I won't keep you in suspense that long, as I am not a suspense writer. He ended up succeeding and retiring about ten years later on his own terms, more or less. The reason why? Because after I had my conversation with him and outlined my expectations, he was surprised that nobody had ever really sat down and had a similar assessment of his contribution to the organization.
Here was somebody who in his early years did the things he needed to have done, he took his tests, he maintained his certifications, but he wasn't your superstar employee. He wasn't the one showing up at a half-hour before clocking in, or joining special teams, but he was doing a decent enough job and I won't say he was simply filling a spot, because he was indeed better than that, but he wasn't a rock star either.

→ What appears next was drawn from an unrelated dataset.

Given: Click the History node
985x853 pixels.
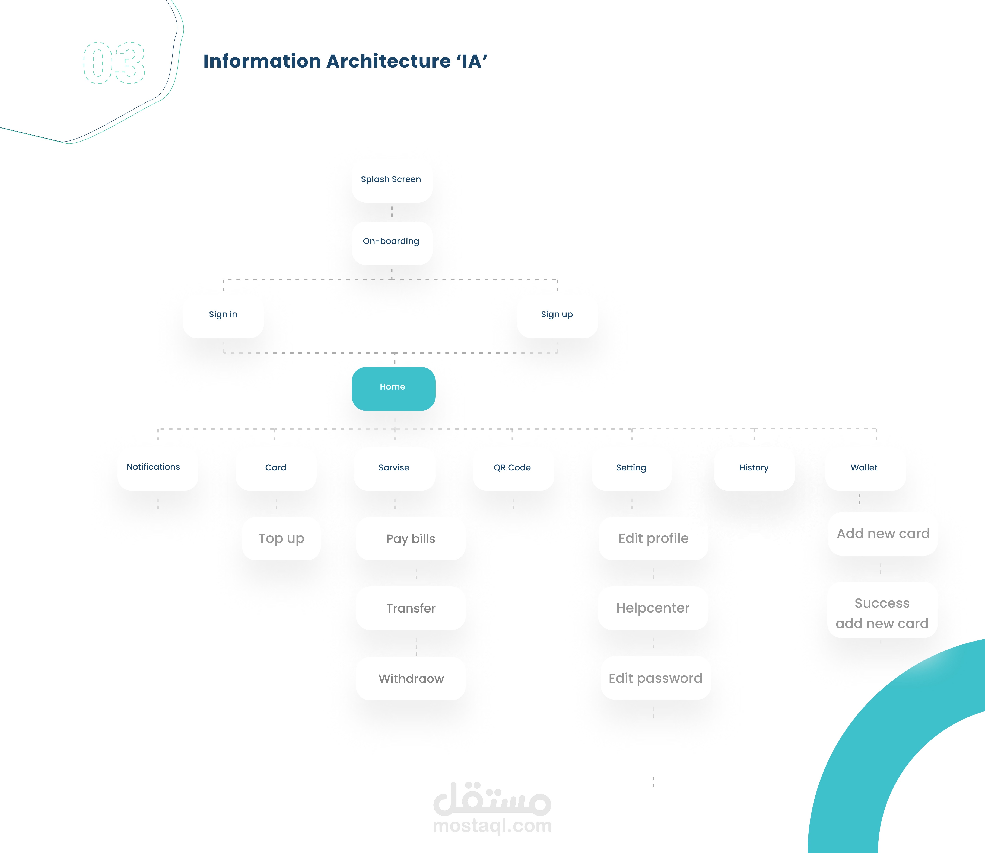Looking at the screenshot, I should pos(754,468).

As it happens, our department back then, and in the form we are now, happened to have a lot of rock stars. Not that there was or is a problem with that, but as supervisors, we have to be careful that while we have high expectations of individuals, we are reasonable in their ability, both physically and mentally, to manage and succeed at that level. If not, we may need to adjust. We might need to be a little more realistic and of course, we may need to go to the Bag O' Tricks and use a different means of motivating this individual.
He had a high sick leave ratio, simple enough; is the problem an actual medical problem, or does he need to go to employee assistance to seek solutions to personal problems? Regardless, I was the first one to literally say: "You have a sick leave problem. We need you here at work. If there is a health problem, we need you to go to a doctor and get it resolved. If there is another problem, we can help with that too. But otherwise, we need you to be here on your assigned day for the assigned length of time. Period."
That might not translate into "altruistic" leadership to you, but remember, sometimes we are too close to our own problems and need to have someone else put it into perspective for us. But if you fail to address the issue, don't be surprised if the issue keeps occurring. Sometimes people need to be pointed gently in a direction, and in this case, he got help.
These issues also carried over to some of the other challenges as well and we were able to resolve those as well. The issue of some of the previous leadership styles, which you might want to understand, involved having inconsistent supervisory expectations.
Department wide, and this has carried over into our current existence, we have always had very high expectations. But what it really comes to, if you dig deeper, is not necessarily an expectation for "Supermen", but an expectation for others share our organizational values. This doesn't translate well to all of us, and there are those of us, myself included, who get mixed up a little in what it is we want from our people. It really comes down to this: I don't need you to be the best firefighter or best medic in the world. I need you to have the attitude that while you may be the best, that we put others first and we work together as a team.
I can teach you to be a better firefighter. I can teach you to be a better medic. I can't teach you to have a better attitude.
Either you are receptive to my teaching you, or you are not. Either you are receptive to being nice to our customers, or you are not.
Either you are receptive to seeing that I am willing to trust you, or you are not. It is all a matter of attitude.
As much as I want my people to exceed, they have somewhat different values. But so long as their work values are the same ones shared by the rest of the team, they should be okay. I didn't need this guy to be a member of Special Ops, or even come out to some of the things we did on the weekends together. I would have liked that, but the reality is that this individual was not a high achiever, and yet he was willing to do everything we needed him to do. He was not striving to be an officer, he didn't want to lead teams, he wanted to fight fire, work on the ill and injured, and drive fire trucks or ambulances. He was also okay with doing all the other more mundane parts of the job and with a smile on his face. But he wasn't lining up to be the next chief.
This individual needed an officer who understood that. He did not, however, need the other type of officer either, the one who given an individual who was not a rising star, was the absolute opposite and expected NOTHING from him. He was not challenged, he could call in sick regularly without any repercussions, he did not train and any number of other problems. This individual needed a leader who could switch tools in the middle of the job if needed.
Ultimately, we got his situation straightened out. His sick leave was reduced to perhaps once a quarter, or less. He actually was inspired by his colleagues to obtain additional certifications and he even showed up to some of the non-mandatory things we do. But the difference was, when we had an issue, we communicated. We worked together to solve the problems and we were both receptive to each others' perspectives. When you can have a relationship where both individuals realize their similarities and their differences, and you can agree to work together, you can achieve much.
Everyone is different. Even family members raised in the same home bring different strengths and weaknesses to the table, and the result of those traits, running up against the challenges faced by living day to day, multiplied by the opportunities to learn something and divided by the blown chances, all factor into the individual's attitude. Humans are much too complicated to have a rote method of managing.
To say that all individuals will respond to good leadership is unrealistic. While we have those who inspire us when we see them excel, there are those that you can give chances to and they'll exploit them every time. But that is when another trick must come out of the bag.